ENTRIES SHOWN:
* * * *

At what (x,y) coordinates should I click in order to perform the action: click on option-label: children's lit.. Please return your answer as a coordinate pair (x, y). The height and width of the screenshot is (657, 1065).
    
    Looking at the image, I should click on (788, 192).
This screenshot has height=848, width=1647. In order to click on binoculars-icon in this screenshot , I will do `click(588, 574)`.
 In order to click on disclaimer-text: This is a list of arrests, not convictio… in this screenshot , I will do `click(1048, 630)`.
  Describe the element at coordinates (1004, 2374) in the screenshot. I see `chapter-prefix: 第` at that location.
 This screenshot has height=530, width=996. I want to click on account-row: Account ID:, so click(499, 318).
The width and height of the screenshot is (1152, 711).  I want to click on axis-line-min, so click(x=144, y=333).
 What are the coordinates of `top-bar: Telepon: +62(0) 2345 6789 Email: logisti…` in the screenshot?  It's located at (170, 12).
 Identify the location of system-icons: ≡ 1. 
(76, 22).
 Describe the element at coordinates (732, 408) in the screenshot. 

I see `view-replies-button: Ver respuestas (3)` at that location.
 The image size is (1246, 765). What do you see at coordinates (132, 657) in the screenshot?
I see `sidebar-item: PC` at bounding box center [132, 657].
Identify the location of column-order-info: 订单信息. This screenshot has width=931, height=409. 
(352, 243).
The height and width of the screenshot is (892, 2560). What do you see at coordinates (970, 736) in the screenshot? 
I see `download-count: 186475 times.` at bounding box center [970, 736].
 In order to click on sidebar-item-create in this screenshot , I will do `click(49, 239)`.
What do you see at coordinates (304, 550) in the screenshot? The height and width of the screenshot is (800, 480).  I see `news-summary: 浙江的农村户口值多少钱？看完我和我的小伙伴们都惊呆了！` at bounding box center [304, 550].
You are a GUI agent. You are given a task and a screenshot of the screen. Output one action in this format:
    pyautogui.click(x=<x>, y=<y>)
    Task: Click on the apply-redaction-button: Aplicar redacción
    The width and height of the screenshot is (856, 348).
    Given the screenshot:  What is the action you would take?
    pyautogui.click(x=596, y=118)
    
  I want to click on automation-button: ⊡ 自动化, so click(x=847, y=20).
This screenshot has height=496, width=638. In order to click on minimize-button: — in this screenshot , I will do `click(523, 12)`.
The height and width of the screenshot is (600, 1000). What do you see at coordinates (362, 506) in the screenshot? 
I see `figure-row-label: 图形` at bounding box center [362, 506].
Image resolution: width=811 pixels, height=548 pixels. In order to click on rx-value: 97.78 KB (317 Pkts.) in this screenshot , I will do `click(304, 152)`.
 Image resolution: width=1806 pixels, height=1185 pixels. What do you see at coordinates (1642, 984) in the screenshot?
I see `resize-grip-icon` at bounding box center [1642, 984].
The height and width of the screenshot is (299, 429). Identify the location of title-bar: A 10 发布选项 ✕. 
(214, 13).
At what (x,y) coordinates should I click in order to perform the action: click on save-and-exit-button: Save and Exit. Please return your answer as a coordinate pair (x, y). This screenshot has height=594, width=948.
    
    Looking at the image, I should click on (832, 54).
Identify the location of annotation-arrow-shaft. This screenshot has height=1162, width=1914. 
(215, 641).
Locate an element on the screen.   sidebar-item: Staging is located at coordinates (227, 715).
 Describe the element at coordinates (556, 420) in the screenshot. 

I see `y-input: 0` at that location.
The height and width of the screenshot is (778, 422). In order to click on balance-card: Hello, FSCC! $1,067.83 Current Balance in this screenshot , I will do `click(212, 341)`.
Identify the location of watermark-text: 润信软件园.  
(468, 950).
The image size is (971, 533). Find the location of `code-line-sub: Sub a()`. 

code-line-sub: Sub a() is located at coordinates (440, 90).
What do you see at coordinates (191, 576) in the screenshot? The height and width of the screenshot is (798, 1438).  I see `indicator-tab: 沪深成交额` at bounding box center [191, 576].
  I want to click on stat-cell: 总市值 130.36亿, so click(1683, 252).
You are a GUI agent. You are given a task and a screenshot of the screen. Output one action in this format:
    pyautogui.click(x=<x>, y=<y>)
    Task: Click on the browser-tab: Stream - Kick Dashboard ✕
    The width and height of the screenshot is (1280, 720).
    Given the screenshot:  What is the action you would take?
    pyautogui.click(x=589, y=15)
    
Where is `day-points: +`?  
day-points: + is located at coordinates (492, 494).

* * * *

GOAL OF THE EXERCISE: Copy every one of the lines above verbatim, keeping their order, spacing, and characters unchanged.

RESULT:
At what (x,y) coordinates should I click in order to perform the action: click on option-label: children's lit.. Please return your answer as a coordinate pair (x, y). The height and width of the screenshot is (657, 1065).
    
    Looking at the image, I should click on (788, 192).
This screenshot has height=848, width=1647. In order to click on binoculars-icon in this screenshot , I will do `click(588, 574)`.
 In order to click on disclaimer-text: This is a list of arrests, not convictio… in this screenshot , I will do `click(1048, 630)`.
  Describe the element at coordinates (1004, 2374) in the screenshot. I see `chapter-prefix: 第` at that location.
 This screenshot has height=530, width=996. I want to click on account-row: Account ID:, so click(499, 318).
The width and height of the screenshot is (1152, 711).  I want to click on axis-line-min, so click(x=144, y=333).
 What are the coordinates of `top-bar: Telepon: +62(0) 2345 6789 Email: logisti…` in the screenshot?  It's located at (170, 12).
 Identify the location of system-icons: ≡ 1. 
(76, 22).
 Describe the element at coordinates (732, 408) in the screenshot. 

I see `view-replies-button: Ver respuestas (3)` at that location.
 The image size is (1246, 765). What do you see at coordinates (132, 657) in the screenshot?
I see `sidebar-item: PC` at bounding box center [132, 657].
Identify the location of column-order-info: 订单信息. This screenshot has width=931, height=409. 
(352, 243).
The height and width of the screenshot is (892, 2560). What do you see at coordinates (970, 736) in the screenshot? 
I see `download-count: 186475 times.` at bounding box center [970, 736].
 In order to click on sidebar-item-create in this screenshot , I will do `click(49, 239)`.
What do you see at coordinates (304, 550) in the screenshot? The height and width of the screenshot is (800, 480).  I see `news-summary: 浙江的农村户口值多少钱？看完我和我的小伙伴们都惊呆了！` at bounding box center [304, 550].
You are a GUI agent. You are given a task and a screenshot of the screen. Output one action in this format:
    pyautogui.click(x=<x>, y=<y>)
    Task: Click on the apply-redaction-button: Aplicar redacción
    The width and height of the screenshot is (856, 348).
    Given the screenshot:  What is the action you would take?
    pyautogui.click(x=596, y=118)
    
  I want to click on automation-button: ⊡ 自动化, so click(x=847, y=20).
This screenshot has height=496, width=638. In order to click on minimize-button: — in this screenshot , I will do `click(523, 12)`.
The height and width of the screenshot is (600, 1000). What do you see at coordinates (362, 506) in the screenshot? 
I see `figure-row-label: 图形` at bounding box center [362, 506].
Image resolution: width=811 pixels, height=548 pixels. In order to click on rx-value: 97.78 KB (317 Pkts.) in this screenshot , I will do `click(304, 152)`.
 Image resolution: width=1806 pixels, height=1185 pixels. What do you see at coordinates (1642, 984) in the screenshot?
I see `resize-grip-icon` at bounding box center [1642, 984].
The height and width of the screenshot is (299, 429). Identify the location of title-bar: A 10 发布选项 ✕. 
(214, 13).
At what (x,y) coordinates should I click in order to perform the action: click on save-and-exit-button: Save and Exit. Please return your answer as a coordinate pair (x, y). This screenshot has height=594, width=948.
    
    Looking at the image, I should click on (832, 54).
Identify the location of annotation-arrow-shaft. This screenshot has height=1162, width=1914. 
(215, 641).
Locate an element on the screen.   sidebar-item: Staging is located at coordinates (227, 715).
 Describe the element at coordinates (556, 420) in the screenshot. 

I see `y-input: 0` at that location.
The height and width of the screenshot is (778, 422). In order to click on balance-card: Hello, FSCC! $1,067.83 Current Balance in this screenshot , I will do `click(212, 341)`.
Identify the location of watermark-text: 润信软件园.  
(468, 950).
The image size is (971, 533). Find the location of `code-line-sub: Sub a()`. 

code-line-sub: Sub a() is located at coordinates (440, 90).
What do you see at coordinates (191, 576) in the screenshot? The height and width of the screenshot is (798, 1438).  I see `indicator-tab: 沪深成交额` at bounding box center [191, 576].
  I want to click on stat-cell: 总市值 130.36亿, so click(1683, 252).
You are a GUI agent. You are given a task and a screenshot of the screen. Output one action in this format:
    pyautogui.click(x=<x>, y=<y>)
    Task: Click on the browser-tab: Stream - Kick Dashboard ✕
    The width and height of the screenshot is (1280, 720).
    Given the screenshot:  What is the action you would take?
    pyautogui.click(x=589, y=15)
    
Where is `day-points: +`?  
day-points: + is located at coordinates (492, 494).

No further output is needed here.